* _INSTRUCTIONS TO FOLLOW_:
Count the lines of the data below that contain the string "screenshot", treating uppercase and lowercase as different. Give only the number.
══ DATA EXTRACT ══
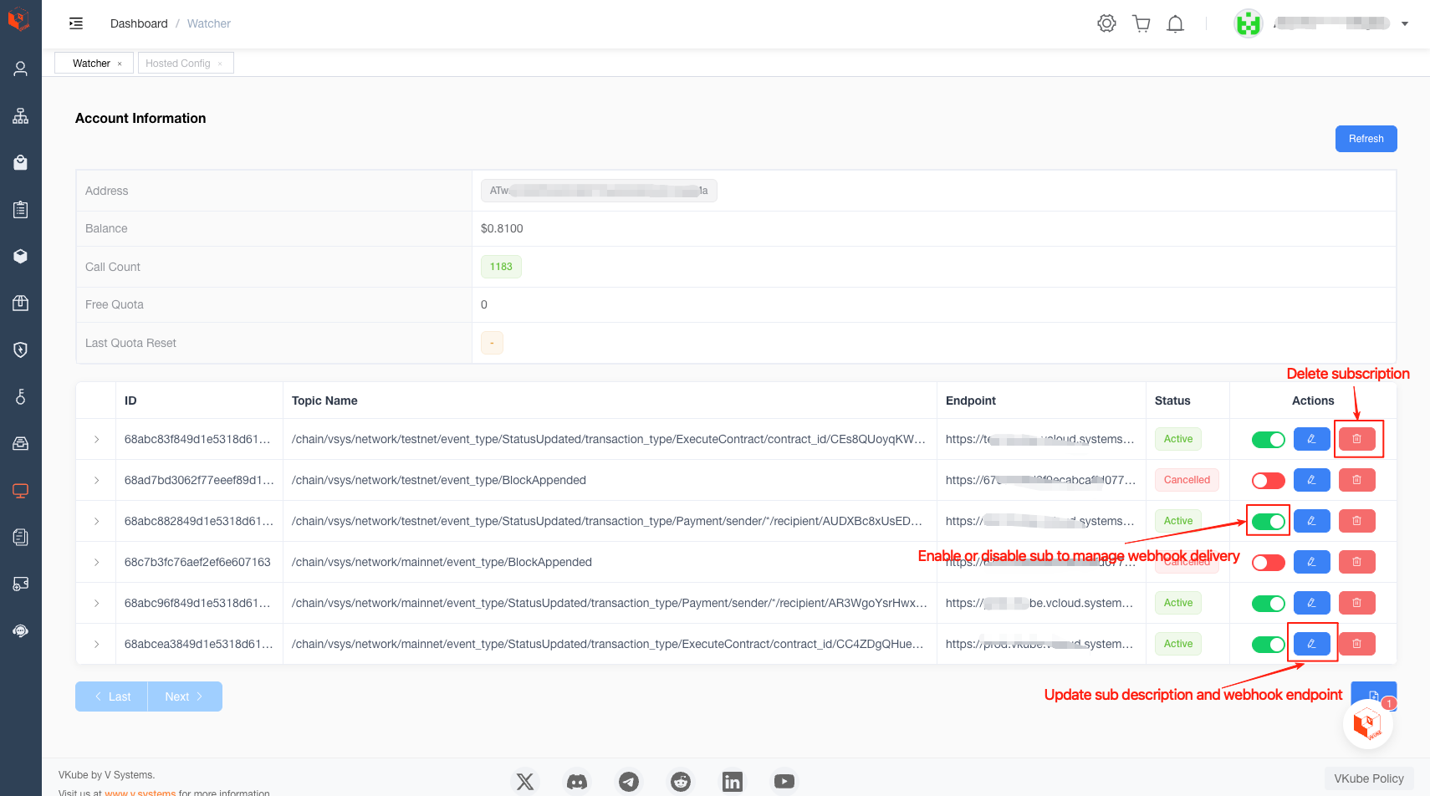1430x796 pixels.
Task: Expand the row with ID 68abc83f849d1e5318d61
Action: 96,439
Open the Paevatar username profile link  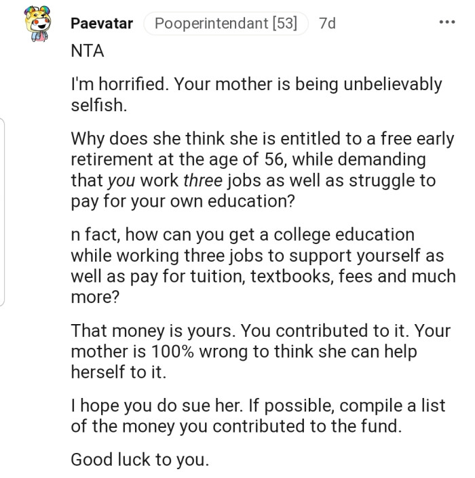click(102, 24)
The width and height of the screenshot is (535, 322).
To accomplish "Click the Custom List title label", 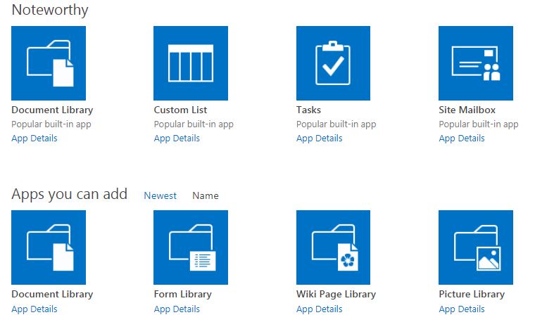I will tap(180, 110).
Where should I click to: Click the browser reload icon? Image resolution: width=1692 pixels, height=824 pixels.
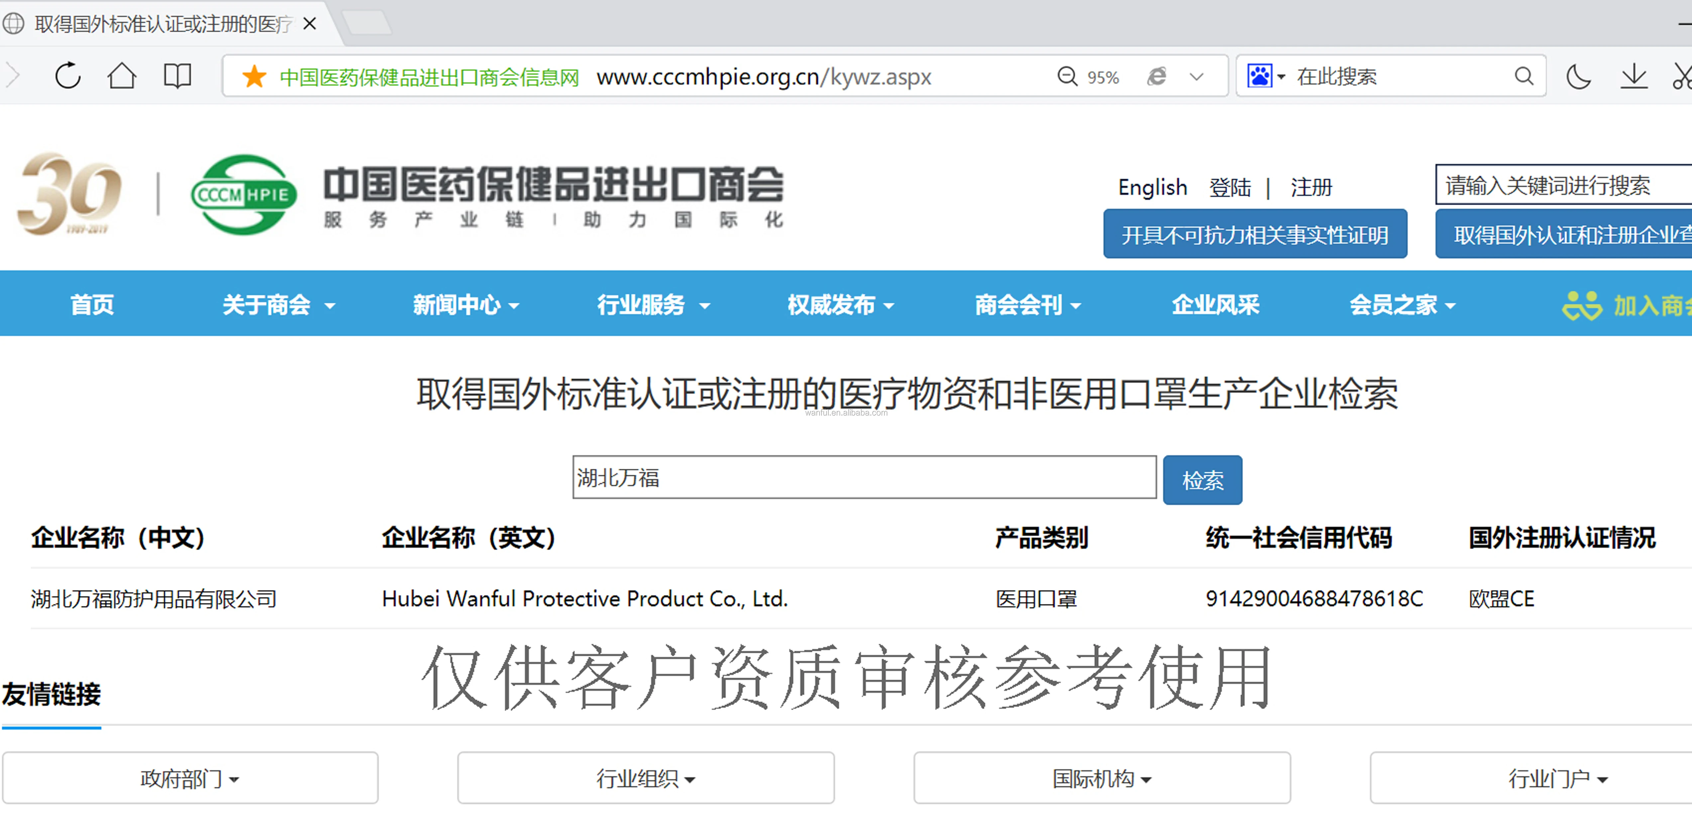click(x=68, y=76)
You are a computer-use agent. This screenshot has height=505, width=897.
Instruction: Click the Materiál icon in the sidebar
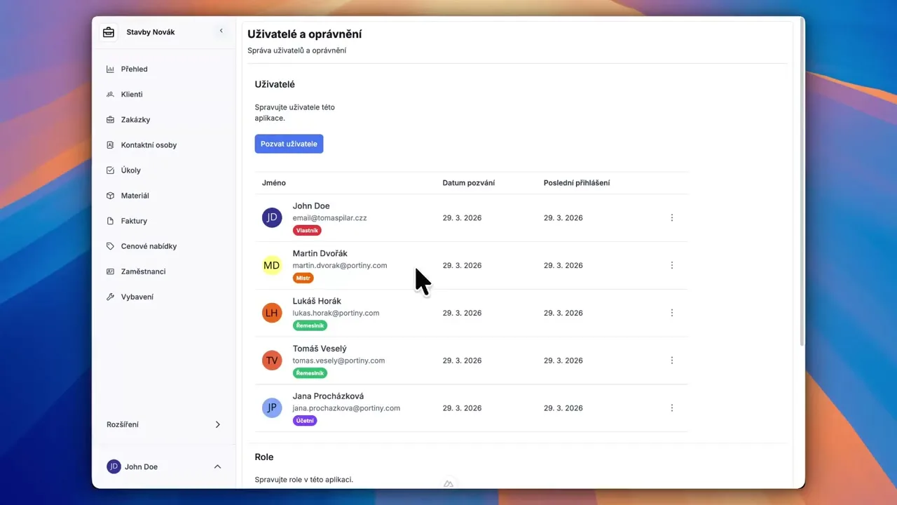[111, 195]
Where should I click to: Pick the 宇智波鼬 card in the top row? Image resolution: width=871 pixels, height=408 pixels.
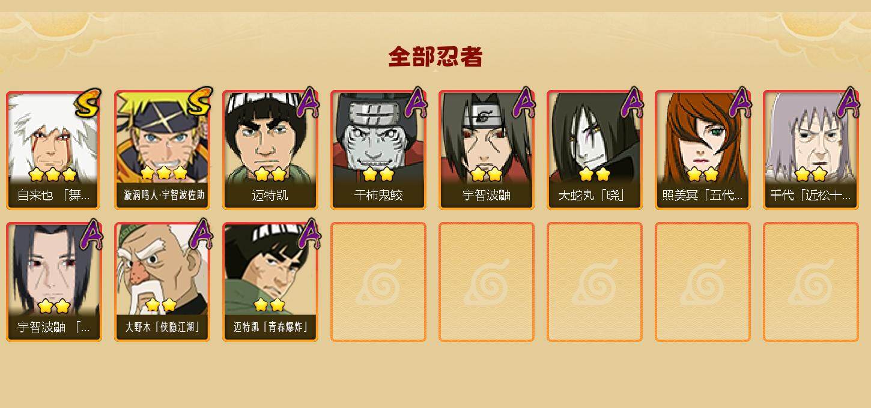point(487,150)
═══
* _REPLY TO THE EXERCISE_:
2